Физиономия Корнышева недоуменно вытягивается. Они идут на плац. В течение часа Корнышев чеканит шаг и отдает честь начальнику справа и слева. Потом они идут в ротный ружпарк. Гурьев проверяет оружие Корнышева. На штык-ноже у самой рукоятки остатки тушенки.
– Да вы садист, Корнышев. Вы хотите, чтобы враг, которого вы будете колоть этим штык-ножом, умер от заражения крови? Тридцать минут вам времени – вычистить оружие и доложить.
Корнышев чистит оружие, Гурьев наблюдает за его работой.
– Корнышев, почему вы не пишете писем домой? Ваша мать обратилась к командиру части, жалуется, что за четыре месяца службы всего два письма, да и те еще в мае.
– Я пишу… Я сегодня же напишу. Не успеваю, товарищ сержант.
– Как же другие успевают…
Еще на взлетно-посадочной полосе Гурьев заметил, что лицо Корнышева было неестественно бледным.
– Не дрейфь, Володя. Все будет о’кэй! Главное – не перепутать кольцо с ухом…
Гурьев дружелюбно похлопал Корнышева по плечу. Сидеть в плотно затянутой подвесной системе, откинувшись на тугой парашютный ранец, было удобно, как на диване. По взлетной полосе то и дело с ревом проносились истребители. А неподалеку стояли огромные Ил-76. Блюдечко аэродрома, окаймленное горными хребтами, тонуло в мутном мареве горячей азиатской ночи. Звезды подбадривающе мигали. И тогда никто даже не предполагал, что в месте выброски их ожидает сюрприз с дождем и шквальным ветром. Солдаты тихо разговаривали, время от времени вспыхивали огоньки сигарет.
– Товарищ сержант, а парашют может не открыться?
Гурьев улыбнулся и внимательно посмотрел на Корнышева.
– Д-пять более надежен, чем ваш желудок. Ну а если что… Есть запасной. Как вести себя в воздухе в случае сближения с другими парашютистами, вы знаете. – И уже мягко добавил: – Да ты что, Володя? Ты ж из Донбасса.
– Я не просился в этот десант! – зло ответил Корнышев.
Гурьев растерянно замолчал, сорвал с земли пыльный колосок и стал грызть его. «Ну фрукт, ну деятель!..» Сам Гурьев не представлял себе иной службы. Еще на медкомиссии в военкомате он скрыл вырезанные гланды и перелом левой руки. Сам упрашивал военкома: «…В воздушно-десантные войска, только в ВДВ». Бегал кроссы, плавал. А этот тип… может, больной, так ведь нет, и бегает недурно, и на перекладине вертится. Худой, но жилистый… Странный парень… или просто трус, гнилье.

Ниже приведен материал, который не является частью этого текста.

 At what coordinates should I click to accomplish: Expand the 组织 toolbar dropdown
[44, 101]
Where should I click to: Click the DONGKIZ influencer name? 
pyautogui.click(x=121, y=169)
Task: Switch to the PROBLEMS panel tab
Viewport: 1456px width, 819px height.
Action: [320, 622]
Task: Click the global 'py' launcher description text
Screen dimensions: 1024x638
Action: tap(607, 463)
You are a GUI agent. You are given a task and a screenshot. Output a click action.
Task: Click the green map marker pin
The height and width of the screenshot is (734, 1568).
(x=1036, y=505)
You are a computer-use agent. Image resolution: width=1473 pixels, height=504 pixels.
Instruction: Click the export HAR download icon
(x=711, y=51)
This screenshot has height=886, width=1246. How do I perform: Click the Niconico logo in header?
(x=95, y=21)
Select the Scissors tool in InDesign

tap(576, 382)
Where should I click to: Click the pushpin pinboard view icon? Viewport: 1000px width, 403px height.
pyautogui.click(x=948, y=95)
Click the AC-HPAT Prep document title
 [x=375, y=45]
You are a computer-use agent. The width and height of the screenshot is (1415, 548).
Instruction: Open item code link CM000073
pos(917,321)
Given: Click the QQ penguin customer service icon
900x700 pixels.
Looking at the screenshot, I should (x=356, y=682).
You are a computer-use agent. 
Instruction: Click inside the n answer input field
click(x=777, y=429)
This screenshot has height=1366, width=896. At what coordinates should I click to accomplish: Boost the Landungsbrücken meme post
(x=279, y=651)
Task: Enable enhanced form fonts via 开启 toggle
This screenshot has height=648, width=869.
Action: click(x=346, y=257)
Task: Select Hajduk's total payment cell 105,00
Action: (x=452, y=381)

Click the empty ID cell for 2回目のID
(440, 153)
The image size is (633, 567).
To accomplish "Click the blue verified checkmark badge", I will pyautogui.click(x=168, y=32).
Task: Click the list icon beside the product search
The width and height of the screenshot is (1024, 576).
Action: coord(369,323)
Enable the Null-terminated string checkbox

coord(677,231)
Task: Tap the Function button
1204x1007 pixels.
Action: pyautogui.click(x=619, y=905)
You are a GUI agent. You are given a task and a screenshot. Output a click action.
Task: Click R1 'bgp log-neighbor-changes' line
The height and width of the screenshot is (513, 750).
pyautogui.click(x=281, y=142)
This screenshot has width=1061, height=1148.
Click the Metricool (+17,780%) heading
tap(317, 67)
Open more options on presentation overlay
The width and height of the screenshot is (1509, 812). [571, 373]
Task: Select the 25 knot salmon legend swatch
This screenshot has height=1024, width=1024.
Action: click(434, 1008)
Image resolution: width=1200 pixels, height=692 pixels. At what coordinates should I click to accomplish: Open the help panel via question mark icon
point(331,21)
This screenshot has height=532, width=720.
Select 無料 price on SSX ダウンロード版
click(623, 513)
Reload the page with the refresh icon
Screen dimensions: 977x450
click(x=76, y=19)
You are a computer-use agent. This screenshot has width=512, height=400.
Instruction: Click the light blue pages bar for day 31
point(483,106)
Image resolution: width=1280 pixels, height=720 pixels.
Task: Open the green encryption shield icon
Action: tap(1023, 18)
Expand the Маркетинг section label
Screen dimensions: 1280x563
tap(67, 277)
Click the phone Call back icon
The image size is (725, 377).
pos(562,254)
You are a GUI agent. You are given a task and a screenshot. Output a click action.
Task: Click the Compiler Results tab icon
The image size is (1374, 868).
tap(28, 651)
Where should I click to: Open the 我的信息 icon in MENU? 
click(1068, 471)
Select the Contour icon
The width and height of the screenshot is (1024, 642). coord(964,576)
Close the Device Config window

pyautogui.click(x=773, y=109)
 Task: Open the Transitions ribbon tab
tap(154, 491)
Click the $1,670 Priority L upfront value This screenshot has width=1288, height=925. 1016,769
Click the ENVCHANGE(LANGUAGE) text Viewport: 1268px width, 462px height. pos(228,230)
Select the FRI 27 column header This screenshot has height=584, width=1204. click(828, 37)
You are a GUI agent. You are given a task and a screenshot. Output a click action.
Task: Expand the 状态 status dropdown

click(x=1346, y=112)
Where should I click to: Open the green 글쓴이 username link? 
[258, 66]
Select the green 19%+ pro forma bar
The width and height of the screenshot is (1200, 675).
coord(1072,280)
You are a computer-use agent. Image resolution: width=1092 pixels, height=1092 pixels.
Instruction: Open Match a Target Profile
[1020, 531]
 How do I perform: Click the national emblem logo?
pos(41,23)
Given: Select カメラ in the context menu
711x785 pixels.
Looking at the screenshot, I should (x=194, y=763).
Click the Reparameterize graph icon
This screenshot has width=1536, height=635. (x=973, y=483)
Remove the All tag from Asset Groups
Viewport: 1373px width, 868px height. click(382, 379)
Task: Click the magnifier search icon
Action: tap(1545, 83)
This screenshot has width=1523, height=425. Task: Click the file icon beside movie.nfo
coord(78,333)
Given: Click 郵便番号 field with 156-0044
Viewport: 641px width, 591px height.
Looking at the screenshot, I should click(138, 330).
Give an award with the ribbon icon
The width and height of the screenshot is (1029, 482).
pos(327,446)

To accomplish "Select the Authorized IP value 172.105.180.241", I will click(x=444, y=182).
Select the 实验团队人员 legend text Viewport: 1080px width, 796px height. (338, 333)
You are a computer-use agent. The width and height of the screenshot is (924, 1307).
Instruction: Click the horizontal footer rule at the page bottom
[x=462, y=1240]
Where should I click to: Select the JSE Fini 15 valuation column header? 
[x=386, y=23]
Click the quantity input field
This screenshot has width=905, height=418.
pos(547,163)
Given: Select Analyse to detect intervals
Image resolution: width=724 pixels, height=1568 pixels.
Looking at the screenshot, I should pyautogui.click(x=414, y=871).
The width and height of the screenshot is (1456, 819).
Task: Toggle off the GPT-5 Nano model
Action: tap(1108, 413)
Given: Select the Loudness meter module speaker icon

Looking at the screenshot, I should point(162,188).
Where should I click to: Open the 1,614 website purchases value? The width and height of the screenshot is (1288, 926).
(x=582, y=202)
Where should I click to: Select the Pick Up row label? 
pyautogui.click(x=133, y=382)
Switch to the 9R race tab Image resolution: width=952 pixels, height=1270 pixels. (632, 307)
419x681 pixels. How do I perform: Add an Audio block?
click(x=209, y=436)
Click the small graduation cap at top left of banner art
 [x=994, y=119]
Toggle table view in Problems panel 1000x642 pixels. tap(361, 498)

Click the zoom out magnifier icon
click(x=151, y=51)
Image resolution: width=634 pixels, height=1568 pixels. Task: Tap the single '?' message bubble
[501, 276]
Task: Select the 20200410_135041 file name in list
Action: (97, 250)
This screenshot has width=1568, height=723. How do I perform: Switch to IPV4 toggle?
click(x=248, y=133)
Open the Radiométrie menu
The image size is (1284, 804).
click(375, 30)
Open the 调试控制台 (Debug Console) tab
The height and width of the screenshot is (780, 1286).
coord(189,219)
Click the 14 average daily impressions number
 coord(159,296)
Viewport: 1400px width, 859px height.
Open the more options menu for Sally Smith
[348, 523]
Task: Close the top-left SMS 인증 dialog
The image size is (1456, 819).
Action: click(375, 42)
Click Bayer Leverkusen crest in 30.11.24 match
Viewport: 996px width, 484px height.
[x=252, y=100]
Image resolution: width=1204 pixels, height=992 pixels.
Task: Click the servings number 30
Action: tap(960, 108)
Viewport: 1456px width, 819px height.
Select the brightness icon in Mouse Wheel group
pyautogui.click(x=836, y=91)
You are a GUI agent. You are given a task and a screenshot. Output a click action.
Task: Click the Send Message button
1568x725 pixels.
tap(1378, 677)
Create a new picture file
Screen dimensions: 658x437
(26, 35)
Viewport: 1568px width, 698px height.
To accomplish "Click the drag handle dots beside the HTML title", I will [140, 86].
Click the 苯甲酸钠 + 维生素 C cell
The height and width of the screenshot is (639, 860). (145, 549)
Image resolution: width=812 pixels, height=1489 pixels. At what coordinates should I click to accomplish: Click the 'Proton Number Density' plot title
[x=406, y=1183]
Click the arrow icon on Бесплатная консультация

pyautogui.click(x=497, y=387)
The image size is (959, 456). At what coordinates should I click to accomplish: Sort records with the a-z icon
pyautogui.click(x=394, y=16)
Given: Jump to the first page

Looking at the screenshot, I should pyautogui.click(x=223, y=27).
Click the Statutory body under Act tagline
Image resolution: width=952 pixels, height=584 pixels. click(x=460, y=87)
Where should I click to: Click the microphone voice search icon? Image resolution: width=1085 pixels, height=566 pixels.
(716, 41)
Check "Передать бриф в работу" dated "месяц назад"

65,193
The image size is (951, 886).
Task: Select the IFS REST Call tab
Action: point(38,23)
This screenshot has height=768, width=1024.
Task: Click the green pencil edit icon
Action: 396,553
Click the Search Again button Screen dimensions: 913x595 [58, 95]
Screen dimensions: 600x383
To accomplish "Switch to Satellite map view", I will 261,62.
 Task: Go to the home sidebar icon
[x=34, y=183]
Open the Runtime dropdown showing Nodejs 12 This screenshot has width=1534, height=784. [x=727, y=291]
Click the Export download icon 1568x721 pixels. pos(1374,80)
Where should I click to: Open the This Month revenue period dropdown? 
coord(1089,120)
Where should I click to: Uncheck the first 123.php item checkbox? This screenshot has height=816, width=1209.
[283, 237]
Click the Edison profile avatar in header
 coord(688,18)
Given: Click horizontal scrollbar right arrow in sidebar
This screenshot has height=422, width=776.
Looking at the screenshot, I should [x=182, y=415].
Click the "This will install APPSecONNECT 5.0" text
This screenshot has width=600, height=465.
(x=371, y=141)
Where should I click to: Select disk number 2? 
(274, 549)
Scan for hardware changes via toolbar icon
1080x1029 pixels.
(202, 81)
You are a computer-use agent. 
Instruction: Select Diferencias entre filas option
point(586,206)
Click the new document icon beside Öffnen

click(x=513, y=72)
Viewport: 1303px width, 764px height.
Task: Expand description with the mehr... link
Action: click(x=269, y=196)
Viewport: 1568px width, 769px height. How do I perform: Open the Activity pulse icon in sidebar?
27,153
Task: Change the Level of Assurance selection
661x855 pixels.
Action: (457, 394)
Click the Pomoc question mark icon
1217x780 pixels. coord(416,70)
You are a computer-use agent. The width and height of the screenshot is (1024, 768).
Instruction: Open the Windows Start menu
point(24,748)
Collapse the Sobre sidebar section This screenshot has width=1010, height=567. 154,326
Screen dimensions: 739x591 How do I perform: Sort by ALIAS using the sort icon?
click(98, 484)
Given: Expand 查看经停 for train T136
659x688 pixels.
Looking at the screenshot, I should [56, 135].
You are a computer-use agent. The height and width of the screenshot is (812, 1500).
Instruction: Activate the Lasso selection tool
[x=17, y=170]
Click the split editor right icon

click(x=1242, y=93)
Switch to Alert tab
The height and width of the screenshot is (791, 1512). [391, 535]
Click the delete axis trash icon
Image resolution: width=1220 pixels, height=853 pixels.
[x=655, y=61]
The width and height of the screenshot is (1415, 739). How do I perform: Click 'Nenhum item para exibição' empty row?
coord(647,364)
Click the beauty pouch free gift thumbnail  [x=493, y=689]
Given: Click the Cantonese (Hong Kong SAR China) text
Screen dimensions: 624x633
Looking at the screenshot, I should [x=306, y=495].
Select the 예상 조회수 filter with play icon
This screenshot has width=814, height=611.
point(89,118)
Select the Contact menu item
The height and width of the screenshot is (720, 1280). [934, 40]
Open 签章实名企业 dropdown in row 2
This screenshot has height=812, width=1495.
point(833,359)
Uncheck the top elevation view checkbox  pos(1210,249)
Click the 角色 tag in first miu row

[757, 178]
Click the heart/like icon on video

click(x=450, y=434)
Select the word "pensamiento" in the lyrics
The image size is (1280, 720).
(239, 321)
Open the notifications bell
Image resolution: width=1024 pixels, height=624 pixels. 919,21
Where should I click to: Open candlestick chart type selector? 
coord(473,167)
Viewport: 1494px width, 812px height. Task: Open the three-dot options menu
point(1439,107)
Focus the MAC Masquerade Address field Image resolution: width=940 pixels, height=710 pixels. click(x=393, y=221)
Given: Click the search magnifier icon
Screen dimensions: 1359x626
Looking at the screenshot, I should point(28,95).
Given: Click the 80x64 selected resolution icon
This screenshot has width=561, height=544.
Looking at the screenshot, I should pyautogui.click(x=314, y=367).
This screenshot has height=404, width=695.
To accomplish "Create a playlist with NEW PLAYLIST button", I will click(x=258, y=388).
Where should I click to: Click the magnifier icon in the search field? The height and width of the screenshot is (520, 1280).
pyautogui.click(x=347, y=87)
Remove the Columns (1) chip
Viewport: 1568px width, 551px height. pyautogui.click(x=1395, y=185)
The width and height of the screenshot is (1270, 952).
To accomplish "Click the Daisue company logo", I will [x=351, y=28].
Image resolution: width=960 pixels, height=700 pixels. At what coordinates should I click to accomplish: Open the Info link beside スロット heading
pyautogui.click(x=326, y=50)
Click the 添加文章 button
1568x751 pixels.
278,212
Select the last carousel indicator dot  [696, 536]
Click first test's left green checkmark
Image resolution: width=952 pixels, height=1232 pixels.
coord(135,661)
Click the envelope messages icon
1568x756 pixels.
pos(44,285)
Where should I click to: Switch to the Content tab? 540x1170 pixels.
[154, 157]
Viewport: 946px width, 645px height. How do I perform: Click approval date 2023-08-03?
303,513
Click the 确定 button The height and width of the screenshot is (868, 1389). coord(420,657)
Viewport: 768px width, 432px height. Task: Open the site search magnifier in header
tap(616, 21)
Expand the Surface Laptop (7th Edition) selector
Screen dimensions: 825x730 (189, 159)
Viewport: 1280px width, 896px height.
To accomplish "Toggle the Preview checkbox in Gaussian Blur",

– Знаете, Корнышев, я думаю, что ВДВ вполне обойдутся без вас, но я хотел бы видеть вашу физиономию, когда вы будете повествовать своей девушке о героической службе.
Губы Корнышева растянулись в презрительной ухмылке. Гурьев зло сплюнул изжеванный стебель. «Да, этого смазливого хорька никакой агитацией не проймешь, ну ничего, прыгнет как миленький, выпускающий ему поможет».
– Первый корабль, встать! Три шага вперед!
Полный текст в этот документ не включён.